ASSIGNED TASK:
Would you please print exactly the lines that run from the one with "Task: Toggle dark mode moon icon" to the last line of the data, both included, without any pictures?

DATA EXTRACT:
┄┄┄┄┄┄
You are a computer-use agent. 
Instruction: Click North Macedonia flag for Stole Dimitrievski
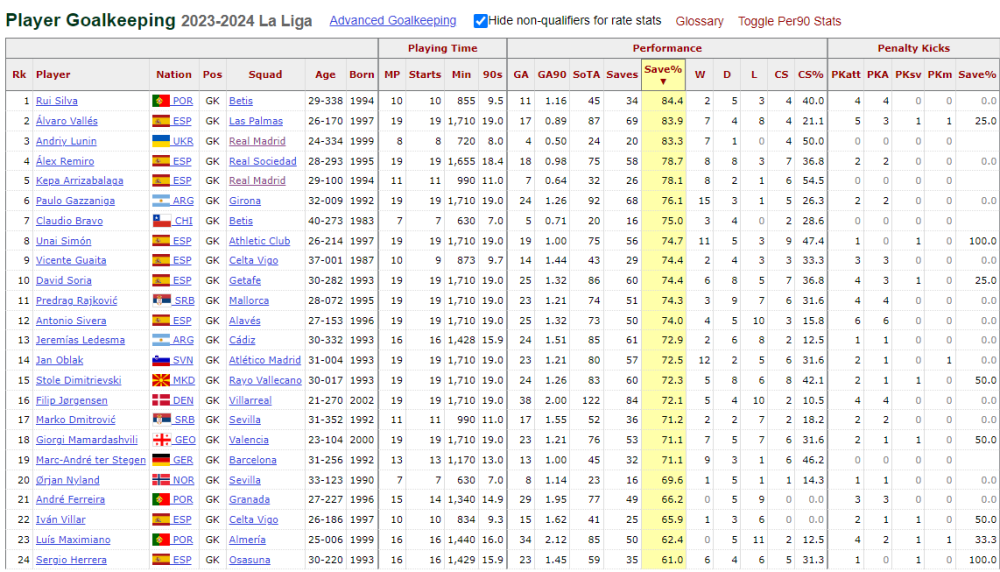161,380
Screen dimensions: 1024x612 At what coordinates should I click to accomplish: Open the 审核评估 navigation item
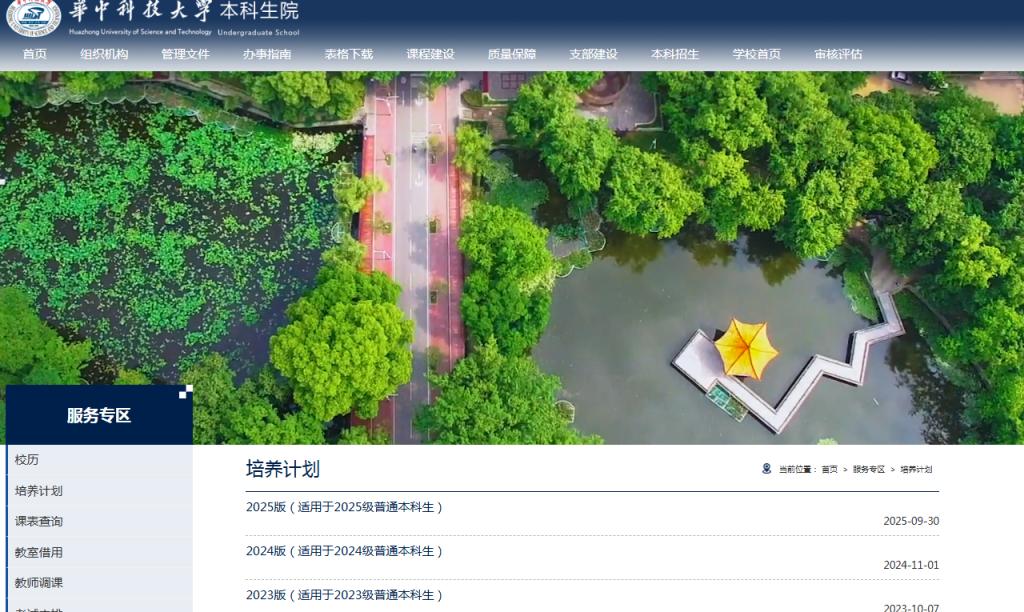click(838, 54)
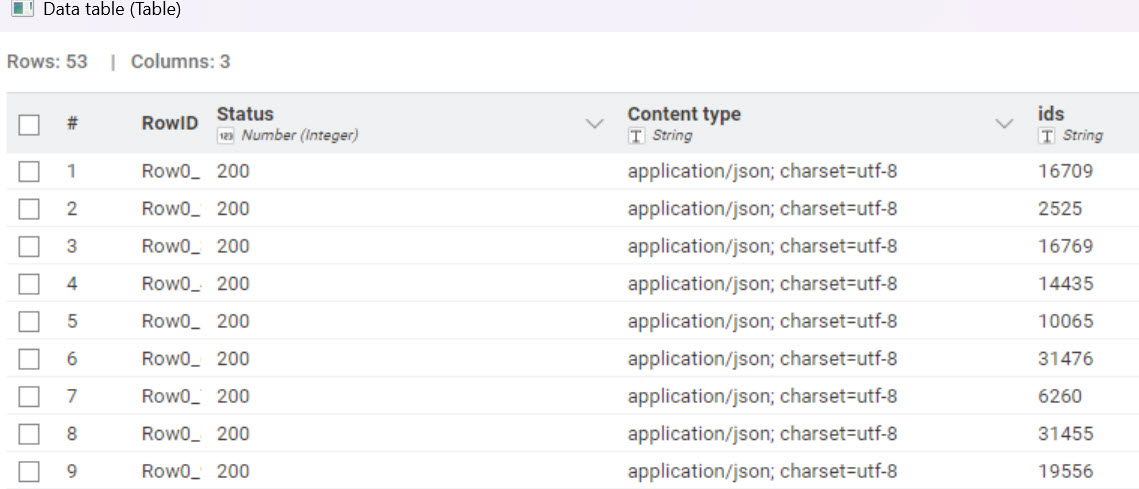Click the Data table window icon
1139x489 pixels.
point(21,9)
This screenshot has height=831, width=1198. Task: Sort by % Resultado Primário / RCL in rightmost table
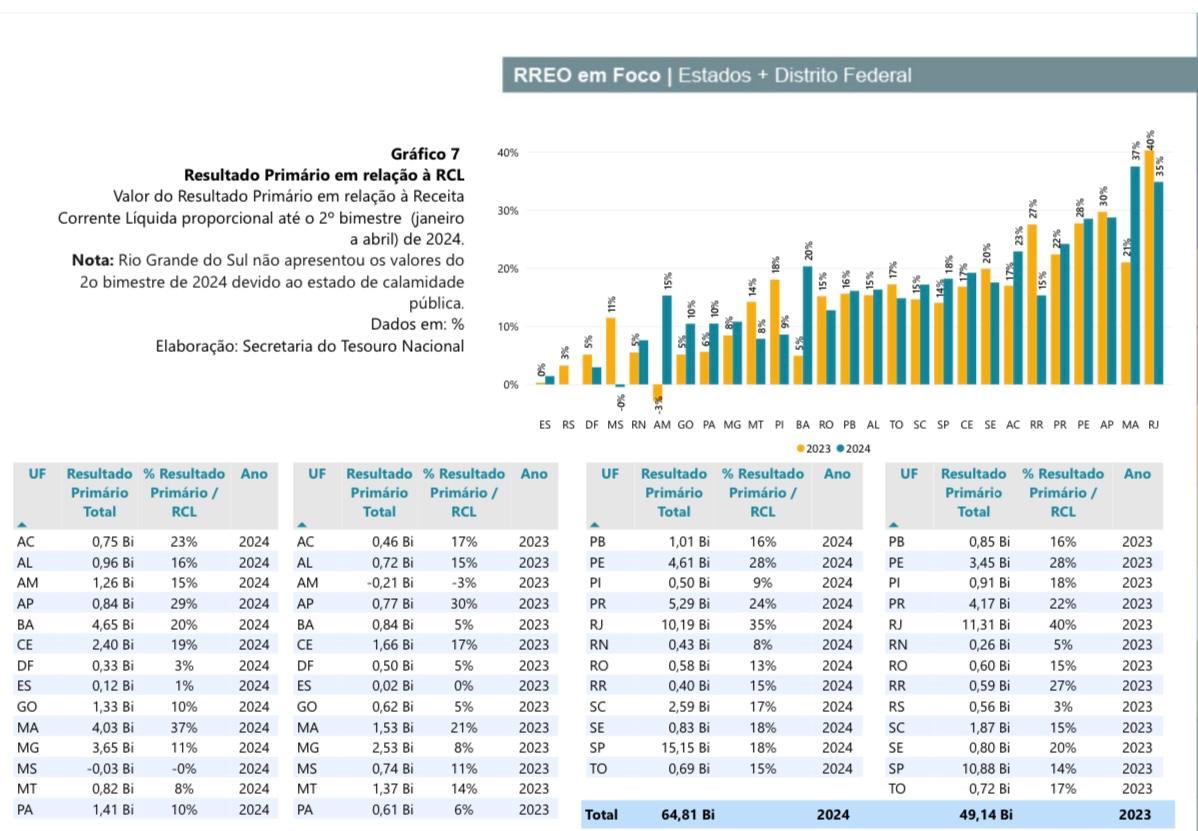pos(1063,492)
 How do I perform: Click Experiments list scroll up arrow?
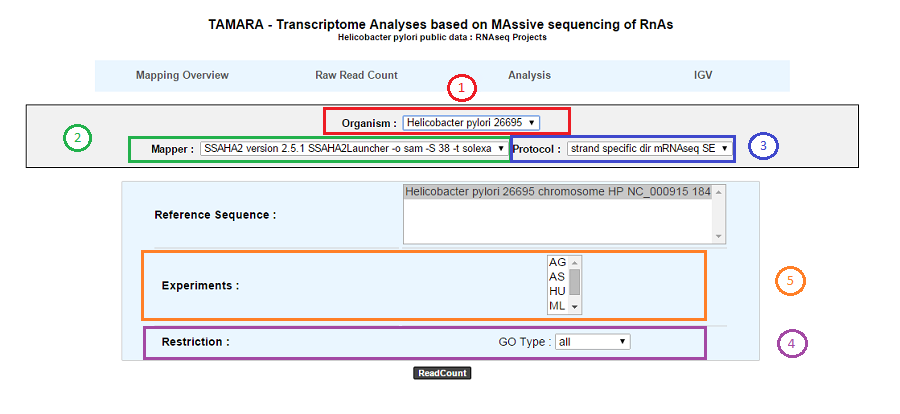(575, 262)
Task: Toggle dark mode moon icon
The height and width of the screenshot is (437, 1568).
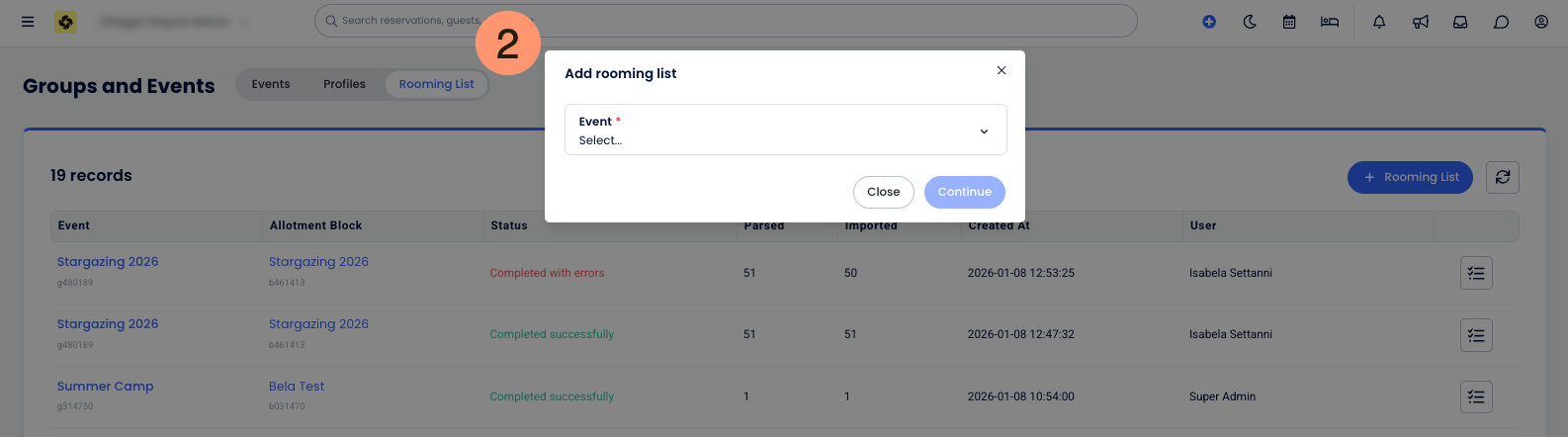Action: tap(1250, 22)
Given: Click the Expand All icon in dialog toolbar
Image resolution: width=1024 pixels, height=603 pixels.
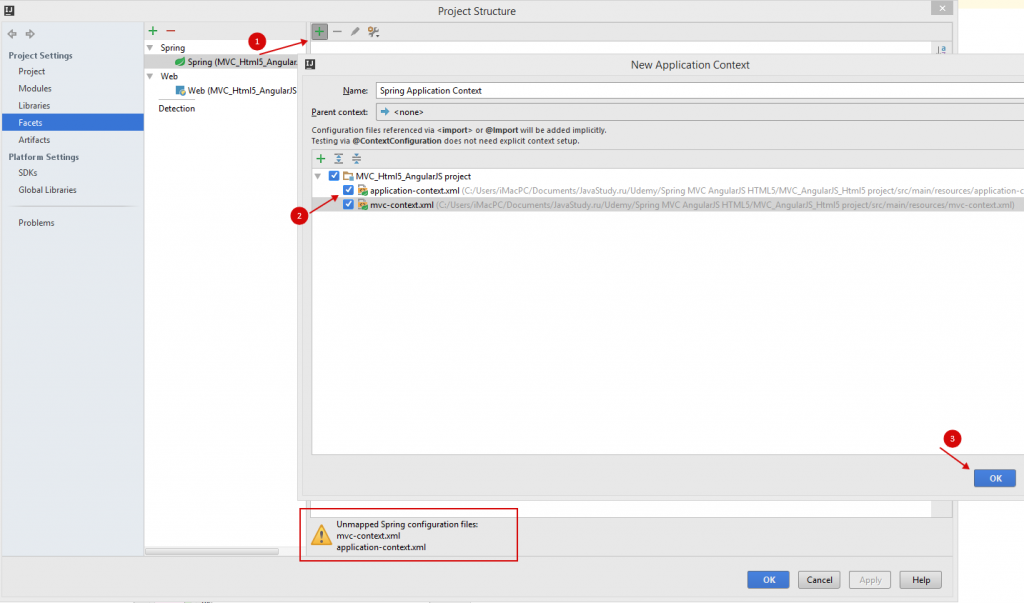Looking at the screenshot, I should (338, 159).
┄┄┄┄┄┄
RESPONSE BOX:
Task: Toggle dark mode moon icon
The height and width of the screenshot is (437, 1568).
Action: tap(1250, 22)
Given: Click the Expand All icon in dialog toolbar
Image resolution: width=1024 pixels, height=603 pixels.
Looking at the screenshot, I should (338, 159).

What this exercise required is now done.